[Extracted data entries]
--- START ---

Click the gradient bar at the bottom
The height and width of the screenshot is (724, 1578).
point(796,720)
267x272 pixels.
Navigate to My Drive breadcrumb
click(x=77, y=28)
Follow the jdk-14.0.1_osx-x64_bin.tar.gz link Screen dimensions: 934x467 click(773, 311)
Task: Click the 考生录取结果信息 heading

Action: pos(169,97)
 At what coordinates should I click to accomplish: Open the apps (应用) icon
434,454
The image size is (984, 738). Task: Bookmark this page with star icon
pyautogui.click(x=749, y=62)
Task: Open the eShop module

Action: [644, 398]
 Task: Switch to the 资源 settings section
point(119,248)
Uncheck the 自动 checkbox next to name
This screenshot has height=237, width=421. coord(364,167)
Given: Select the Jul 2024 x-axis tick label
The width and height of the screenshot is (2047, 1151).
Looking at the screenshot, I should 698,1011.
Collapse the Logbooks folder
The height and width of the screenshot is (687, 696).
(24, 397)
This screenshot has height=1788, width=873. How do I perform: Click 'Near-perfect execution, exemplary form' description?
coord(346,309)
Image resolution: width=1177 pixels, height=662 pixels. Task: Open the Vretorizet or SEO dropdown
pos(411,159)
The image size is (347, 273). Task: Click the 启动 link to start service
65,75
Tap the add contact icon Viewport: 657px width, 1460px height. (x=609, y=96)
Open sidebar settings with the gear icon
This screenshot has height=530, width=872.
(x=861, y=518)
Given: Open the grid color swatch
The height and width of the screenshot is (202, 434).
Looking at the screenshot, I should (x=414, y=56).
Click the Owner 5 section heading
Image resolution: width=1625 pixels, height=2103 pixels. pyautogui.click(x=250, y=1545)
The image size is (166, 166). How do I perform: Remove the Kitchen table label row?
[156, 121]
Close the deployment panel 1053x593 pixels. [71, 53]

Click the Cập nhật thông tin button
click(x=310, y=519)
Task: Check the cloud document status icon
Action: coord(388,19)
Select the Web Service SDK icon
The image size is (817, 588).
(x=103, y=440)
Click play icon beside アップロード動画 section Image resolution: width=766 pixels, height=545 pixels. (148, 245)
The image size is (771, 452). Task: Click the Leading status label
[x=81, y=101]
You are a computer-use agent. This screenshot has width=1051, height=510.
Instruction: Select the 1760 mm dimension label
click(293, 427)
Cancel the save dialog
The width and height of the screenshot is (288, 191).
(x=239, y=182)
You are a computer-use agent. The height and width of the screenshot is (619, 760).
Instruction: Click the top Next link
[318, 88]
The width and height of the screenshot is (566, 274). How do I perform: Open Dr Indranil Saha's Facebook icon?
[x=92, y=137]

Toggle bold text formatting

--- END ---

Task objective: Reproduce the entries above in full, verbatim.

Result:
Click the gradient bar at the bottom
The height and width of the screenshot is (724, 1578).
point(796,720)
267x272 pixels.
Navigate to My Drive breadcrumb
click(x=77, y=28)
Follow the jdk-14.0.1_osx-x64_bin.tar.gz link Screen dimensions: 934x467 click(773, 311)
Task: Click the 考生录取结果信息 heading

Action: pos(169,97)
 At what coordinates should I click to accomplish: Open the apps (应用) icon
434,454
The image size is (984, 738). Task: Bookmark this page with star icon
pyautogui.click(x=749, y=62)
Task: Open the eShop module

Action: [644, 398]
 Task: Switch to the 资源 settings section
point(119,248)
Uncheck the 自动 checkbox next to name
This screenshot has height=237, width=421. coord(364,167)
Given: Select the Jul 2024 x-axis tick label
The width and height of the screenshot is (2047, 1151).
Looking at the screenshot, I should 698,1011.
Collapse the Logbooks folder
The height and width of the screenshot is (687, 696).
(24, 397)
This screenshot has height=1788, width=873. How do I perform: Click 'Near-perfect execution, exemplary form' description?
coord(346,309)
Image resolution: width=1177 pixels, height=662 pixels. Task: Open the Vretorizet or SEO dropdown
pos(411,159)
The image size is (347, 273). Task: Click the 启动 link to start service
65,75
Tap the add contact icon Viewport: 657px width, 1460px height. (x=609, y=96)
Open sidebar settings with the gear icon
This screenshot has height=530, width=872.
(x=861, y=518)
Given: Open the grid color swatch
The height and width of the screenshot is (202, 434).
Looking at the screenshot, I should (x=414, y=56).
Click the Owner 5 section heading
Image resolution: width=1625 pixels, height=2103 pixels. pyautogui.click(x=250, y=1545)
The image size is (166, 166). How do I perform: Remove the Kitchen table label row?
[156, 121]
Close the deployment panel 1053x593 pixels. [71, 53]

Click the Cập nhật thông tin button
click(x=310, y=519)
Task: Check the cloud document status icon
Action: coord(388,19)
Select the Web Service SDK icon
The image size is (817, 588).
(x=103, y=440)
Click play icon beside アップロード動画 section Image resolution: width=766 pixels, height=545 pixels. (148, 245)
The image size is (771, 452). Task: Click the Leading status label
[x=81, y=101]
You are a computer-use agent. This screenshot has width=1051, height=510.
Instruction: Select the 1760 mm dimension label
click(293, 427)
Cancel the save dialog
The width and height of the screenshot is (288, 191).
(x=239, y=182)
You are a computer-use agent. The height and width of the screenshot is (619, 760).
Instruction: Click the top Next link
[318, 88]
The width and height of the screenshot is (566, 274). How do I perform: Open Dr Indranil Saha's Facebook icon?
[x=92, y=137]

Toggle bold text formatting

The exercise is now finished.